### REQUIRED ACTION
Repeat each record below exactly, omitting whatever pictures appear in it.

START INFORMATION GIVEN

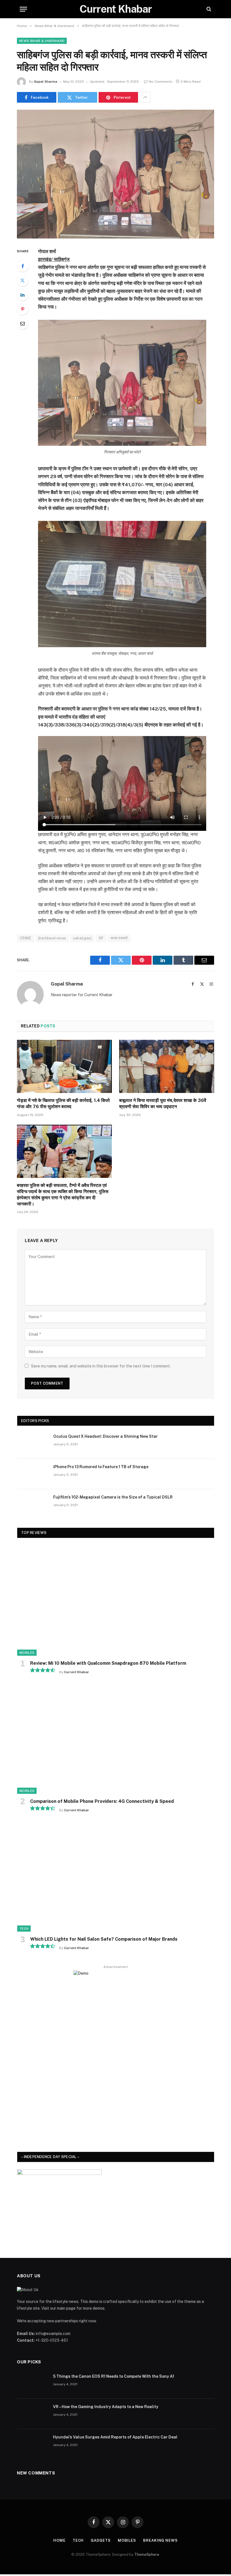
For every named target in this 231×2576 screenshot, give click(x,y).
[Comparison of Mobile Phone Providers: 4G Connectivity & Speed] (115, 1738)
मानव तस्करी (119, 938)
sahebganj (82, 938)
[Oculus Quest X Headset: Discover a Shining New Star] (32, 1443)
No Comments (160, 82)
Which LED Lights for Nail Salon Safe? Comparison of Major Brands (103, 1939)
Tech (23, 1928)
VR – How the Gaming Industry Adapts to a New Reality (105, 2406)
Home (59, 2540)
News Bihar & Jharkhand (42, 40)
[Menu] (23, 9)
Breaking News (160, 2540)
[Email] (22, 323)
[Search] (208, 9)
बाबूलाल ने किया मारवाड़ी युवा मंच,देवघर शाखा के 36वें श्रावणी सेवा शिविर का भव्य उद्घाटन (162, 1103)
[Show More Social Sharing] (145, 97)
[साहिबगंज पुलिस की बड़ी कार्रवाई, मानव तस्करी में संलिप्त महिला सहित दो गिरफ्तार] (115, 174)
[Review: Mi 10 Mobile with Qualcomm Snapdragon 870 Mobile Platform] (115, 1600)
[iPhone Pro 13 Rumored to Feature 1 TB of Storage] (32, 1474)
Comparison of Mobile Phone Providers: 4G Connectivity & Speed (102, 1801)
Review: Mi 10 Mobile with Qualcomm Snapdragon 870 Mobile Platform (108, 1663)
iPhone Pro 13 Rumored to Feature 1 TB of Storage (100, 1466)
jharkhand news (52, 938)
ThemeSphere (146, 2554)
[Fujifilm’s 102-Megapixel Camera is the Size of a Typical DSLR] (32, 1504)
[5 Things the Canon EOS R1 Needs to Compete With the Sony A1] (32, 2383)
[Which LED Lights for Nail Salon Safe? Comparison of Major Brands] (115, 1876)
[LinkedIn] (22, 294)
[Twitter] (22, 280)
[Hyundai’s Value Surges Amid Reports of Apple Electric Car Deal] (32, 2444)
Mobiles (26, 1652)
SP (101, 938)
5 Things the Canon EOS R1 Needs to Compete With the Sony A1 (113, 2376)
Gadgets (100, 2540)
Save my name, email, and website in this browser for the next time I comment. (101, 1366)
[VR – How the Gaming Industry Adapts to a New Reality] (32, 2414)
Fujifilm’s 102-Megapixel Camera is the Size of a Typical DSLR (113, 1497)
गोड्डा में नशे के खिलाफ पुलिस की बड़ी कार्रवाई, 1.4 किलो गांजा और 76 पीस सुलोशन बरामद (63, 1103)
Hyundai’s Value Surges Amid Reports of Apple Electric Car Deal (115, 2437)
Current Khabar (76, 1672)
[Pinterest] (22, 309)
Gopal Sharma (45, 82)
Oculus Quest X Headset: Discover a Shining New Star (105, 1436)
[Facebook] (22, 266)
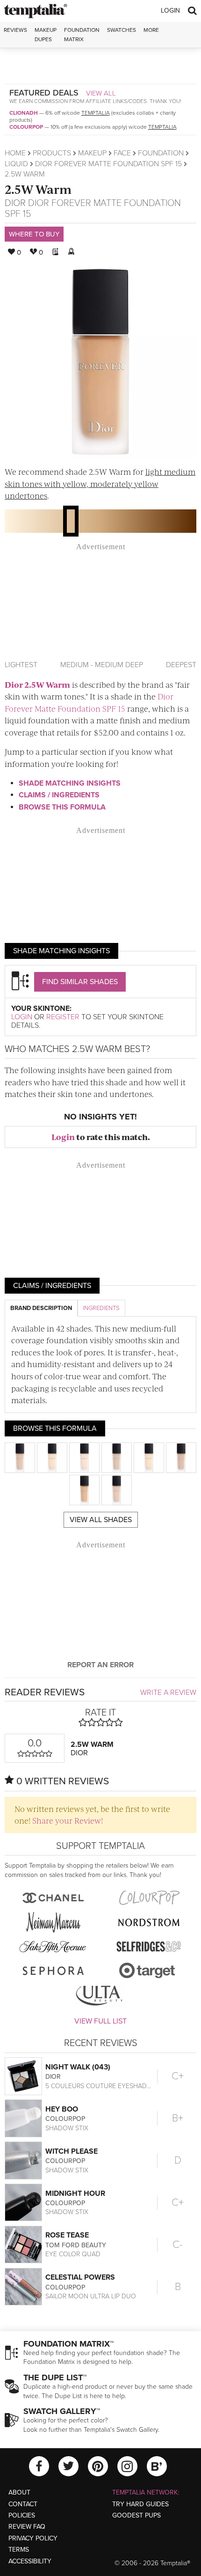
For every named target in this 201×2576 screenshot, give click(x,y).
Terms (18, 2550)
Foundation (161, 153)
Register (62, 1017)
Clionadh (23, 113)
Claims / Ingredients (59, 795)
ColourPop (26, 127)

END INFORMATION GIVEN

### REPLY
For every named target in this 231×2576 screenshot, give click(x,y).
[Comparison of Mobile Phone Providers: 4G Connectivity & Speed] (115, 1738)
मानव तस्करी (119, 938)
sahebganj (82, 938)
[Oculus Quest X Headset: Discover a Shining New Star] (32, 1443)
No Comments (160, 82)
Which LED Lights for Nail Salon Safe? Comparison of Major Brands (103, 1939)
Tech (23, 1928)
VR – How the Gaming Industry Adapts to a New Reality (105, 2406)
Home (59, 2540)
News Bihar & Jharkhand (42, 40)
[Menu] (23, 9)
Breaking News (160, 2540)
[Email] (22, 323)
[Search] (208, 9)
बाबूलाल ने किया मारवाड़ी युवा मंच,देवघर शाखा के 36वें श्रावणी सेवा शिविर का भव्य उद्घाटन (162, 1103)
[Show More Social Sharing] (145, 97)
[साहिबगंज पुलिस की बड़ी कार्रवाई, मानव तस्करी में संलिप्त महिला सहित दो गिरफ्तार] (115, 174)
[Review: Mi 10 Mobile with Qualcomm Snapdragon 870 Mobile Platform] (115, 1600)
[iPhone Pro 13 Rumored to Feature 1 TB of Storage] (32, 1474)
Comparison of Mobile Phone Providers: 4G Connectivity & Speed (102, 1801)
Review: Mi 10 Mobile with Qualcomm Snapdragon 870 Mobile Platform (108, 1663)
iPhone Pro 13 Rumored to Feature 1 TB of Storage (100, 1466)
jharkhand news (52, 938)
ThemeSphere (146, 2554)
[Fujifilm’s 102-Megapixel Camera is the Size of a Typical DSLR] (32, 1504)
[5 Things the Canon EOS R1 Needs to Compete With the Sony A1] (32, 2383)
[Which LED Lights for Nail Salon Safe? Comparison of Major Brands] (115, 1876)
[LinkedIn] (22, 294)
[Twitter] (22, 280)
[Hyundai’s Value Surges Amid Reports of Apple Electric Car Deal] (32, 2444)
Mobiles (26, 1652)
SP (101, 938)
5 Things the Canon EOS R1 Needs to Compete With the Sony A1 (113, 2376)
Gadgets (100, 2540)
Save my name, email, and website in this browser for the next time I comment. (101, 1366)
[VR – How the Gaming Industry Adapts to a New Reality] (32, 2414)
Fujifilm’s 102-Megapixel Camera is the Size of a Typical DSLR (113, 1497)
गोड्डा में नशे के खिलाफ पुलिस की बड़ी कार्रवाई, 1.4 किलो गांजा और 76 पीस सुलोशन बरामद (63, 1103)
Hyundai’s Value Surges Amid Reports of Apple Electric Car Deal (115, 2437)
Current Khabar (76, 1672)
[Pinterest] (22, 309)
Gopal Sharma (45, 82)
Oculus Quest X Headset: Discover a Shining New Star (105, 1436)
[Facebook] (22, 266)
For every named target in this 201×2576 screenshot, give click(x,y).
Terms (18, 2550)
Foundation (161, 153)
Register (62, 1017)
Clionadh (23, 113)
Claims / Ingredients (59, 795)
ColourPop (26, 127)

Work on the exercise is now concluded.